Help Support Homebrew Talk:

This site may earn a commission from merchant affiliate links, including eBay, Amazon, and others.
If anyone is planning on using the “Bugfarm” yeast strain do not rush the fermentation process. Give it a minimum of one year in the fermenter before you bottle it up. I kinda sorta rushed a batch a couple years ago and the bottles still taste weird a year after bottling, and they reformed a pellicle.

Snarf warned me and I should’ve listened. I guess I’ll leave the last 10 bottles alone for another year and check back in.
 
Random thought: has anyone ever tried to make a non-alcoholic berliner weisse? Would the pH after kettle-souring be enough to keep any nasty stuff away before fermenting with something like ludwigii?
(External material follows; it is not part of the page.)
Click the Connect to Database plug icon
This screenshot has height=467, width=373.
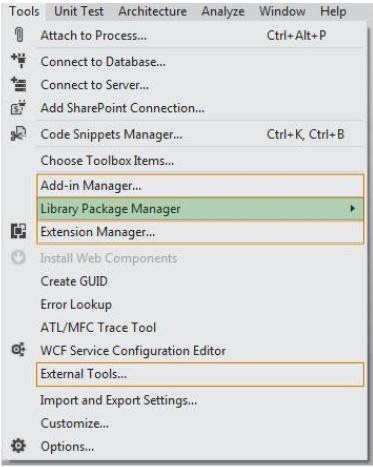[19, 60]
Alternatively, could you not just make a berliner weiss with zero hops, ferment as usual, and then burn off the alcohol by heating it to 175 for a half hour, i.e. the usual process for making non-alcoholic beer? Or is there something else that's undesirable in that process in this case, besides the usual problem with too much bitterness?
 
I suggest laco fermenting a very high abv barleywine then "remove" the alcohol in a manner similar to above but preferably in copper vessels for reuse. Then dilute the remaining berliner "concentrate" down to desirable flavor levels, then process it by pouring it down the nearest drain and drinking the moonshine of life.
 
Alternatively, could you not just make a berliner weiss with zero hops, ferment as usual, and then burn off the alcohol by heating it to 175 for a half hour, i.e. the usual process for making non-alcoholic beer? Or is there something else that's undesirable in that process in this case, besides the usual problem with too much bitterness?
Hops aren't the issue in this case, I've just been toying around with the idea of making a n/a pilot batch since a lot of people have asked me about it. I was thinking of kettle-souring with plantarum before boiling as usual (with hops). Ludwigii was the first option I thought of since it ferments like any other saccharomyces but the lack of alcohol creates issues if you're not pasteurizing.
 
Hops aren't the issue in this case, I've just been toying around with the idea of making a n/a pilot batch since a lot of people have asked me about it. I was thinking of kettle-souring with plantarum before boiling as usual (with hops). Ludwigii was the first option I thought of since it ferments like any other saccharomyces but the lack of alcohol creates issues if you're not pasteurizing.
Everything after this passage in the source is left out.